Hi all, could you possibly help a newbie get my VCFs into the right format to work with hail?
I’m hoping to use seqr to analyse my own WGS due to severe health problems, but am totally new to bioinformatics (and linux) and can’t work out how to adapt my VCFs.
My sequence is from 10x Chromium and the file I’d most like to use is a VCFv4.1 from LongRanger, since that’s best placed to take advantage of the linked reads. If I try to load it to seqr I get:
HailException: invalid PL field `0,2510,18100’: expected 6 values, but got 3.
which is confusing me because the VCFv4.2 spec says PL field is supposed to have 3 values. Could something else in my file be telling it to expect 6?

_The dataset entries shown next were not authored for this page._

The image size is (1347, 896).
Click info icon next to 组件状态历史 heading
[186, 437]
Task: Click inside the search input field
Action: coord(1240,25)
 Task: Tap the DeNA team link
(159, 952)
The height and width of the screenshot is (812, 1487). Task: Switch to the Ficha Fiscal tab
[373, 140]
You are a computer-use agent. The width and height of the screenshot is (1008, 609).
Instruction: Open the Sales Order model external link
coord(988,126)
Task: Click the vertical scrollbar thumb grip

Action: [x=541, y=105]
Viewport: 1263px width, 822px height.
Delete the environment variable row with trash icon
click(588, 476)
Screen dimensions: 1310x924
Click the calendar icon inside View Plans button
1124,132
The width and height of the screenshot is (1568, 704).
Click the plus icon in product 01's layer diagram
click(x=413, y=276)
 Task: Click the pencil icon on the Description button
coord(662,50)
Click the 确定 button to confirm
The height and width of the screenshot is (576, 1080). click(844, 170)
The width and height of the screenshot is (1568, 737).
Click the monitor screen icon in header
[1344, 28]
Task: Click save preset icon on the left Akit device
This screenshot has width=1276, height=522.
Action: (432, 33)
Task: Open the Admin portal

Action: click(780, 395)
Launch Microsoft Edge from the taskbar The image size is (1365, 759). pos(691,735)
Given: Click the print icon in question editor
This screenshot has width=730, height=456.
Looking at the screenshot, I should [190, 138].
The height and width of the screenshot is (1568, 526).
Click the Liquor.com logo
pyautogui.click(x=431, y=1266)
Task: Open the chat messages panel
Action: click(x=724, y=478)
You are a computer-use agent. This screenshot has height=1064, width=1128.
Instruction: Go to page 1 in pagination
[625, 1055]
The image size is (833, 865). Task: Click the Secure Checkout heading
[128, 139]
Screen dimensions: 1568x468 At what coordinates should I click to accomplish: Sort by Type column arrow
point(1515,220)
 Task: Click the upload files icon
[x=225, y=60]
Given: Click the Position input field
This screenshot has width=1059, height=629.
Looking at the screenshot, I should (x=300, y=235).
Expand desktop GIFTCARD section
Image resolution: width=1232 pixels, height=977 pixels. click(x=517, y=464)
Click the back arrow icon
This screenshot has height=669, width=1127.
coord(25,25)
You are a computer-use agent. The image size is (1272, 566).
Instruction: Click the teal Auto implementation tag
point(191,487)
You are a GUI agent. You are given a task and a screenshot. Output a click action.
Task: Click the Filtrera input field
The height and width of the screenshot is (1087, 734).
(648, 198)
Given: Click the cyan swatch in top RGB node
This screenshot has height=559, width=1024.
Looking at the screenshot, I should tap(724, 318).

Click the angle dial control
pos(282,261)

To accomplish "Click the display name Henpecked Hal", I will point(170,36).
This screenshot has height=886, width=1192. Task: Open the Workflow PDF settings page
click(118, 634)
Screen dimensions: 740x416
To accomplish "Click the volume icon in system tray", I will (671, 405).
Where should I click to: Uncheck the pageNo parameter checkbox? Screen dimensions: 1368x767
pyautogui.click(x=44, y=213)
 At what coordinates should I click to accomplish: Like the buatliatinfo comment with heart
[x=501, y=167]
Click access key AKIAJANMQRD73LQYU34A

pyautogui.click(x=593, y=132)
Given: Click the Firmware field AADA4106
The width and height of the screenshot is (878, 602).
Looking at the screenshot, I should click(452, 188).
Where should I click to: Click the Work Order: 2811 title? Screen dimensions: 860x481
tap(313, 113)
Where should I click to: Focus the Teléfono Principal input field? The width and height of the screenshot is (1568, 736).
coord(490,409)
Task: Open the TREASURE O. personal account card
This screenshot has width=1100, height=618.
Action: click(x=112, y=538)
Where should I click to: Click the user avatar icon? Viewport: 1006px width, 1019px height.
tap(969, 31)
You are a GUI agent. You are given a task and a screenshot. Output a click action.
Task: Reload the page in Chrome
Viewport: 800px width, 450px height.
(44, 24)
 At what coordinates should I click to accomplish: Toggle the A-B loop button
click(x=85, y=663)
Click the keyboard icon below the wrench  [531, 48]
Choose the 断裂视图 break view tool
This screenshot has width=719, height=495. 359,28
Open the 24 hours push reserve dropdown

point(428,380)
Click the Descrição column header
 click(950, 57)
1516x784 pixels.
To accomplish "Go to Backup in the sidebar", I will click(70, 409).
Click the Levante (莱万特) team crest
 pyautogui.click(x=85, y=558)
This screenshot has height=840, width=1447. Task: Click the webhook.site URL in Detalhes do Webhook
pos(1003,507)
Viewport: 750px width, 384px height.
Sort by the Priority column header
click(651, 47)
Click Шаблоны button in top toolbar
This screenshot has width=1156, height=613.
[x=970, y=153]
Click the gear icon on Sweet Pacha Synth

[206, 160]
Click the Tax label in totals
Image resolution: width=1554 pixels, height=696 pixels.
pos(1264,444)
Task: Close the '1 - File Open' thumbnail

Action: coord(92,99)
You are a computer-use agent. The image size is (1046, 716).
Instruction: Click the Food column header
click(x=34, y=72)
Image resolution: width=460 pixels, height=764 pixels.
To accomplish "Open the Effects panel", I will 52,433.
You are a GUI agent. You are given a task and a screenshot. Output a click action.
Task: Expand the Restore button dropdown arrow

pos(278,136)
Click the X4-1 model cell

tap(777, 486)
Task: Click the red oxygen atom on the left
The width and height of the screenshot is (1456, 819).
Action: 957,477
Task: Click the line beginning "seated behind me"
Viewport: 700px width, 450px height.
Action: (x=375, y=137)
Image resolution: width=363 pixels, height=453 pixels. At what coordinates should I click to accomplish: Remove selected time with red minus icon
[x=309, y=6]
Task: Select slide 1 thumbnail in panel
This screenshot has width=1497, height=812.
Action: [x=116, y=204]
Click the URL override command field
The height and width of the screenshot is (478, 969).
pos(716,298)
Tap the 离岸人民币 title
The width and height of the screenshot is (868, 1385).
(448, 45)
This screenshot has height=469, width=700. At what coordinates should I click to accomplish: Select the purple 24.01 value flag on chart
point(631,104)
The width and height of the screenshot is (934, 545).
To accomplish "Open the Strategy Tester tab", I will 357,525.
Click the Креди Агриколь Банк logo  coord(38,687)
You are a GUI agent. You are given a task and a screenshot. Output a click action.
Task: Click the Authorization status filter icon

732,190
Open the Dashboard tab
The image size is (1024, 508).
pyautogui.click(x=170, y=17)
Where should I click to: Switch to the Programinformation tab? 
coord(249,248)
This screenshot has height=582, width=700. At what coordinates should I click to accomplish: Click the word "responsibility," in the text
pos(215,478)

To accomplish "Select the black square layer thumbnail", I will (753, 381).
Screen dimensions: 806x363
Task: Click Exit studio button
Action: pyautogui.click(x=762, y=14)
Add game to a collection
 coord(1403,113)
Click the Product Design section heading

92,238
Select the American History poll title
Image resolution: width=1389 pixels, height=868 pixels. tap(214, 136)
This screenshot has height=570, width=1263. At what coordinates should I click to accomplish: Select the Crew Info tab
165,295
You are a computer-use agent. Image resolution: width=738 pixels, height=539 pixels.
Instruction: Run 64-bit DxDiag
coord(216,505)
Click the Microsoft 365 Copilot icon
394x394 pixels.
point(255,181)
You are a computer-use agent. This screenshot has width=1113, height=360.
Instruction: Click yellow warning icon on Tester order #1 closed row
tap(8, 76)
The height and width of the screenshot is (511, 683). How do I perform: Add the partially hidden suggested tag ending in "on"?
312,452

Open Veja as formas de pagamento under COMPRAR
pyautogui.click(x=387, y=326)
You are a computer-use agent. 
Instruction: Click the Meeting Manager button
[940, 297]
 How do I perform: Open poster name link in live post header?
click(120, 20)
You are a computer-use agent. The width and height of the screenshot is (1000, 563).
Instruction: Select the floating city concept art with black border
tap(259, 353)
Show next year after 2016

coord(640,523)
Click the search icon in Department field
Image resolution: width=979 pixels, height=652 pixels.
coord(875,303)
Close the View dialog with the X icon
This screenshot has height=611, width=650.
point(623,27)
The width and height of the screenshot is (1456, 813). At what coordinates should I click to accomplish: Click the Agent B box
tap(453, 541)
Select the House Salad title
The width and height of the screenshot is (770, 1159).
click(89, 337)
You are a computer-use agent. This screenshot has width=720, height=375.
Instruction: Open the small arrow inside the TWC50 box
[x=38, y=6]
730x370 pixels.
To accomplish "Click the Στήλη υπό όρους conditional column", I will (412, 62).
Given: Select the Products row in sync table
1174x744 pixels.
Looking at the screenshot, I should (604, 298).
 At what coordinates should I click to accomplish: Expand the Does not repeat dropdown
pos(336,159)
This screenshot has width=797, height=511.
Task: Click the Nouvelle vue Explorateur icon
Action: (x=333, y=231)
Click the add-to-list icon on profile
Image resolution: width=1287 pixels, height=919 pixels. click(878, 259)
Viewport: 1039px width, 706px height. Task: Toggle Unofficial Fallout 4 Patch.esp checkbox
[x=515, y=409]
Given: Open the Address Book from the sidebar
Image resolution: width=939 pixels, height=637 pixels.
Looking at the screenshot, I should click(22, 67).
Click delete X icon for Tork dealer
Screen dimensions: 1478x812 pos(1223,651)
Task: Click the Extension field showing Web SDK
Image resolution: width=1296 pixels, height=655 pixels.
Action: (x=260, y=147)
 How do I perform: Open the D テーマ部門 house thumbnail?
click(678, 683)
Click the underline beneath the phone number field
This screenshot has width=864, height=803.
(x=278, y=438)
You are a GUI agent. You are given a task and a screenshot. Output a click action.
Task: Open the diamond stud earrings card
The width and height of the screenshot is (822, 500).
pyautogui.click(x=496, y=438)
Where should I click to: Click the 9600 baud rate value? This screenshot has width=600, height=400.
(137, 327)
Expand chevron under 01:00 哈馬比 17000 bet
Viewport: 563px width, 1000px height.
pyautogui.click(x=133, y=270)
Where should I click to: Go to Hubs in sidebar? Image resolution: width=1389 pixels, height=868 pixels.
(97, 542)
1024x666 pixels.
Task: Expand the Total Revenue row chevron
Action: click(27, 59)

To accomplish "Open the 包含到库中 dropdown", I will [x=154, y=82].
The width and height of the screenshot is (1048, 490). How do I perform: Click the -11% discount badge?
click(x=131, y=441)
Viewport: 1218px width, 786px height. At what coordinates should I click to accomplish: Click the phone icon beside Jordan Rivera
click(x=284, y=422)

I also have a VCFv4.2 from GATK pipelines, but running that in seqr throws up lots of this warning:
Hail: WARN: Struct{allele_num:Int,amino_acids:String,biotype:String,canonical:Int,ccds:String,cdna_start:Int,cdna_end:Int,cds_end:Int,cds_start:Int,codons:String,consequence_terms:Array[String],distance:Int,domains:Array[Struct{db:String,name:String}],exon:String,flags:String,gene_id:String,gene_pheno:Int,gene_symbol:String,gene_symbol_source:String,hgnc_id:String,hgvsc:String,hgvsp:String,hgvs_offset:Int,impact:String,intron:String,lof:String,lof_flags:String,lof_filter:String,lof_info:String,minimised:Int,polyphen_prediction:String,polyphen_score:Double,protein_end:Int,protein_start:Int,protein_id:String,sift_prediction:String,sift_score:Double,strand:Int,swissprot:String,transcript_id:String,trembl:String,uniparc:String,variant_allele:String} has no field tsl at .transcript_consequences.
then eventually just stops, no index loaded into elasticsearch.
Any help would be much appreciated.